Making static maps and processing geodata

Introducing QGIS

GQIS is the leading free, open source Geographic Information Systems (GIS) application. It is capable of sophisticated geodata processing and analysis, and also can be used to design publication-quality data-driven maps.

The possibilities are almost endless, but you don’t need to be a GIS expert to put it to effective use for both displaying geographic data in static maps, and for processing data for use in making interactive online maps.

Today we will learn the basics of displaying and processing data in QGIS, using this data.

Launch QGIS, and you should see a screen like this:

Make a choropleth map showing seismic risk in the continental United States

We will first import a shapefile based on data from the U.S. Geological Survey, detailing the risk of experiencing a damaging earthquake for the lower 48 states.
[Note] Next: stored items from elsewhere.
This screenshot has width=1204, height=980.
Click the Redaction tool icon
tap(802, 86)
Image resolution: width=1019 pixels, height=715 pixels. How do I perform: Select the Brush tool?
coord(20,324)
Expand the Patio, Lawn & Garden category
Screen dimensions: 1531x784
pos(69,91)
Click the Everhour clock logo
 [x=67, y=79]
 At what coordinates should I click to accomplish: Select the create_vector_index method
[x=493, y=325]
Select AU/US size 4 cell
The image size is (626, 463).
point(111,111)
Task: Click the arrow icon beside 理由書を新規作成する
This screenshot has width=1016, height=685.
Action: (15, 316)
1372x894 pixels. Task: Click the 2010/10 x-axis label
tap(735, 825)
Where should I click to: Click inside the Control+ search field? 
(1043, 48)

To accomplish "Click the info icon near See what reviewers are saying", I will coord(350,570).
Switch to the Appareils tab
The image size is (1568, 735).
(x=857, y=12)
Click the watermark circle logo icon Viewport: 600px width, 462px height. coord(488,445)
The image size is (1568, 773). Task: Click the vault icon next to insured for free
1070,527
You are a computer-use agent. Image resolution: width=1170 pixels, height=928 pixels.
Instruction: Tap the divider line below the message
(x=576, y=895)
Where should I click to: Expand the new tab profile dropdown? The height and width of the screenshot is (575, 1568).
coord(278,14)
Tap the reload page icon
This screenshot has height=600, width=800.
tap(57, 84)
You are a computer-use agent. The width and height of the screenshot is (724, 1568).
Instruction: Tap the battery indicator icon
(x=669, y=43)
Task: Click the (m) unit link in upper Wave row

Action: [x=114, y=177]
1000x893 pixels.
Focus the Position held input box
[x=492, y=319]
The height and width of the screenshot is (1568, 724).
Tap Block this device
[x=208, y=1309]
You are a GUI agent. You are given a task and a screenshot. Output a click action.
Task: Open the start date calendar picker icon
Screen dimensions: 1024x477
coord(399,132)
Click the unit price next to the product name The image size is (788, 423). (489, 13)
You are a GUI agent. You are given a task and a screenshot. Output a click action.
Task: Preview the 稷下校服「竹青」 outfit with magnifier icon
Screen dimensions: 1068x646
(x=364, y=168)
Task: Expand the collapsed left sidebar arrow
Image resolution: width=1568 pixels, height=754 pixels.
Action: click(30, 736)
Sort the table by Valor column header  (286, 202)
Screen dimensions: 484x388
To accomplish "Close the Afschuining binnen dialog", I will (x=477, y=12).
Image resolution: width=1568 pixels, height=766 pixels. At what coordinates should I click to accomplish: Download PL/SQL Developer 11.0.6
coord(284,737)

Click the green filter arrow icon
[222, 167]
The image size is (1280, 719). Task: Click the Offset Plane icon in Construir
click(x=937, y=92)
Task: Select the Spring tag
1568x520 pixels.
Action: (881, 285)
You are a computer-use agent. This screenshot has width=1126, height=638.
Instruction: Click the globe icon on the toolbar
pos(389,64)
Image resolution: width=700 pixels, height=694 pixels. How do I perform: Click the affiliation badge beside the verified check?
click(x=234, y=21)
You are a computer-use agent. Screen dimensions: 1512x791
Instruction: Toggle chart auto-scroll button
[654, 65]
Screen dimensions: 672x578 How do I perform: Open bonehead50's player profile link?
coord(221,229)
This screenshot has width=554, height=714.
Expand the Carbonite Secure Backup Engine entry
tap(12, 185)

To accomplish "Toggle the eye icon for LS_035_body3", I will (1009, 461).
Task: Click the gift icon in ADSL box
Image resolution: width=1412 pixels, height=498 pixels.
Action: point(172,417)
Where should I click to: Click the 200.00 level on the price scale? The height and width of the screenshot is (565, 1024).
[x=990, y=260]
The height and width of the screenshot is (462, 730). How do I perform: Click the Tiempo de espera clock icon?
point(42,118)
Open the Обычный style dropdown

The file is in the subfolder seismic_risk_clip.

Select Layer>Add vector layer or click on this icon:

At the dialog box, click Browse and navigate to the file seismic_risk_clip.shp. It is important that you select the file with the .shp extension. Then click open, and the following map of the continental United States should appear, filled with a random color:

You can turn off the visibility of any layer by unchecking its box in the Layers panel. This can be useful to see the status of layers that would otherwise be obscured.

These controls allow you to pan and zoom the display:

You can focus the display on the full extent of any layer by right-clicking it in the Layers panel and selecting Zoom to layer.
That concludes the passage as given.